Below are step by step instructions to experience the many to many set visualization and faceted browsing interaction capabilities using the (experimental) Parallax interface to the bizmo (or any other) base on freebase.com:

  1. type 'exhibit 53' (with no quotes) into the (only) form field on the Freebase Labs Parallax homepage to search through all bases on freebase.com (a search suggestion box should appear and say 'Working...' - if not, press space or enter)
    • the suggestion box populates, saying 'Topics mentioning Exhibit 53 in their text content'
  2. select the first suggestion that says '...in Exhibit 53 collection (2)'
    • the result is a page that shows two instances of the 'Exhibit 53' topic (or datatype), one HHS Exhibit 53 topic and one GSA Exhibit 53 topic
  3. on the top right where the interface screen says 'Connections from the topics on this page', click on the 'Contains (3)' link
    • the result is a page that shows three instances of an 'Exhibit 53 Recordset' topic
  4. again on the top right where the interface screen says 'Connections from the topics on this page', click on 'more connections', and when the search/filter selection dialog box comes up, make a connection 'To Other Types of Topic' by clicking on the 'Supports Federal Goal' property
    • the result is a page that shows that the 'National Health Information Network' topic that 'Support Federal Goal' 'Health Care Reform - you have just traversed a graph datamodel from data originally exposed by the ITDB (in this case, line item level Exhibit 53 data) to understand its (example) relationship to (placeholder) Administration priorities
  5. on this page, select the 'National Health Information Network' (NHIN) link
    • the result is a page about that resource with other associated properties that link to other topics
  6. select the 'view on freebase' link, and that takes you out of the Parallax interface and to the unique Web resource on Freebase that represents the NHIN.

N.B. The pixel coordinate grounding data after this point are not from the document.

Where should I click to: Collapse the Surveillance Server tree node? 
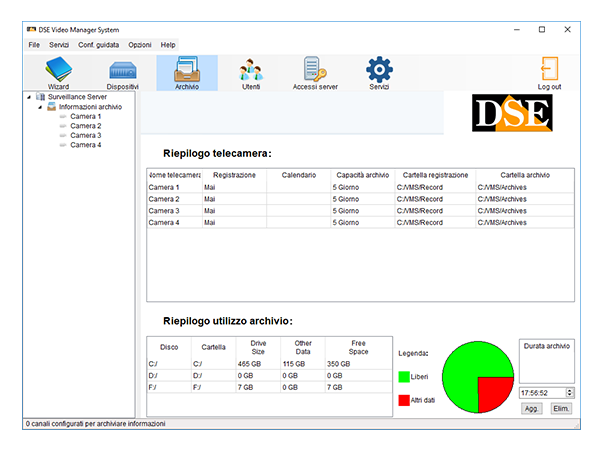pos(28,97)
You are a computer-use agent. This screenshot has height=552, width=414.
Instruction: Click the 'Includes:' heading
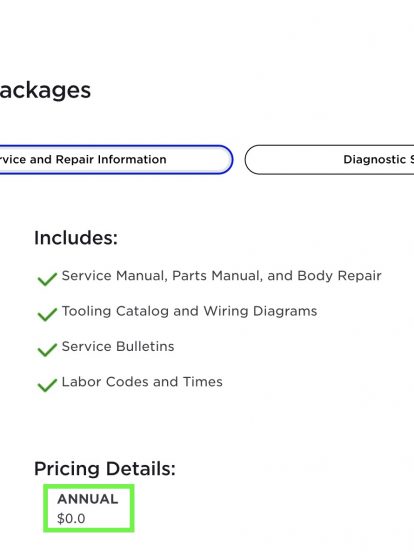click(x=76, y=238)
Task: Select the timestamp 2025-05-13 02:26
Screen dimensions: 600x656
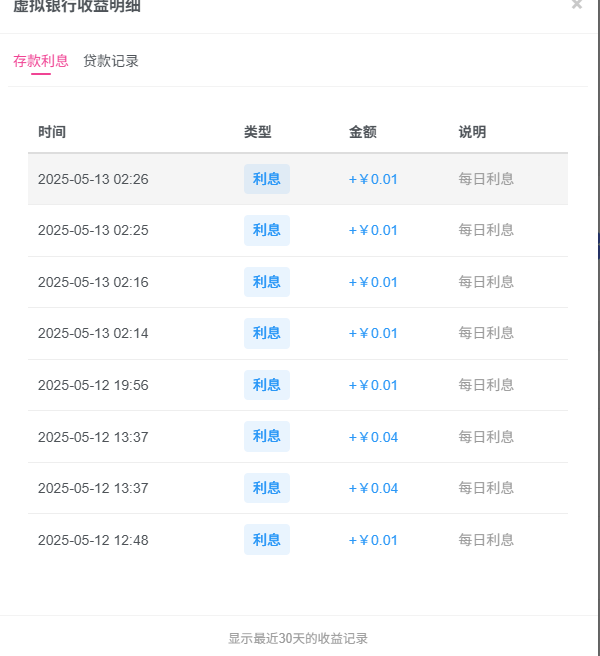Action: click(x=93, y=179)
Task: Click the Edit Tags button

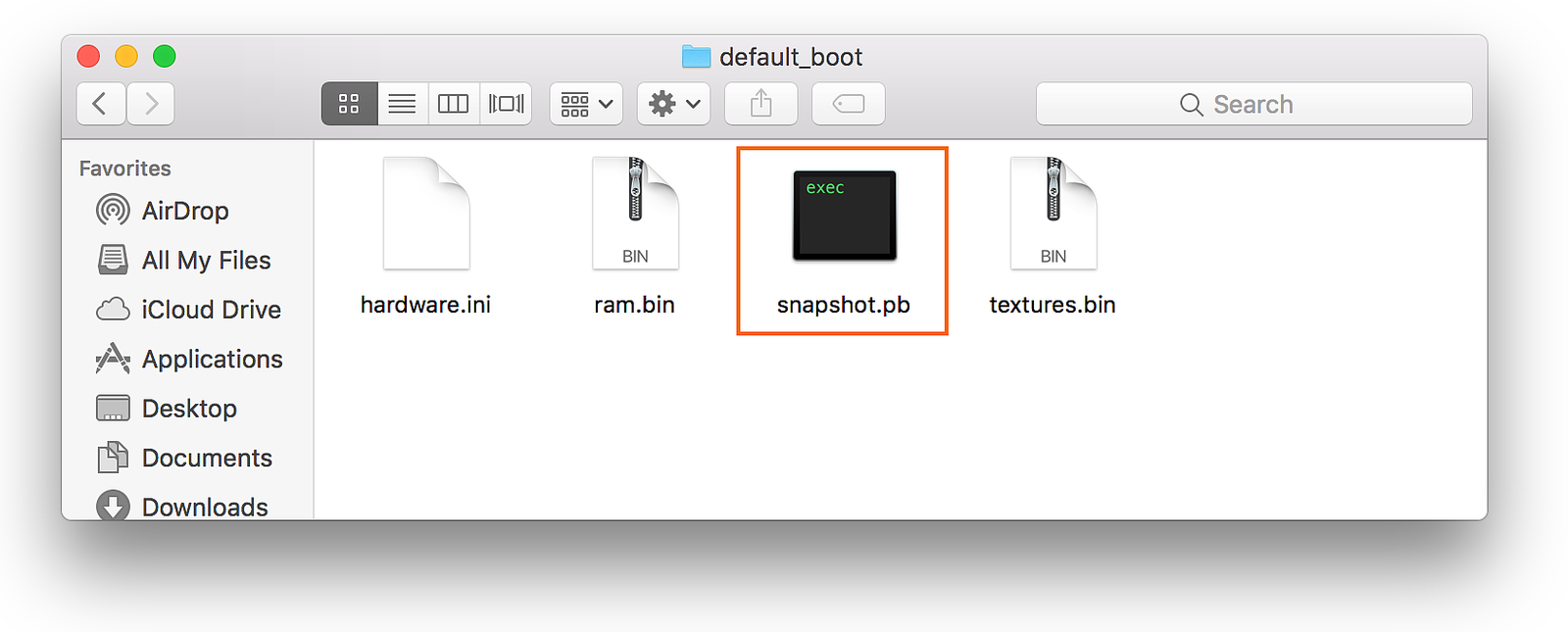Action: [x=848, y=104]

(Instance counts like (2) or (3) will change based on how many topics Parallax finds in the base, which may change as my work on bizmo progresses.)

I have only (manually) incorporated targeted bits of data from the US Fed Gov ITDB, just enough to enable the interaction script above, to exercise and demonstrate the connective fabric of the emerging datamodel that I'm actually proposing to work on. I haven't automated any ITDB data ingest into bizmo because (that's easy to do and) not the point I'm trying to make with this effort.

Bizmo Notes

Every data schema element or entity, and instances thereof in any base on freebase.com is referred to as a 'topic', so a topic is either a datatype specification or an instance of some datatype. In the technical sense, topic is the base type that all other types are built from. Topics have relationships to other topics, called 'properties'. The underlying generic data model is a graph, based on 'triples' of the form Topic-Property-Topic (1-2-3). Each Topic and Property is a Web resource that can be dereferenced by HTTP GET'ing URI's that return HTML, RDF/XML or JSON syntax representations on freebase - these ideas are a few of the key concepts in Web Oriented Architecture and Linked Data, and that buzzword's underlying 'RESTful' architectural style.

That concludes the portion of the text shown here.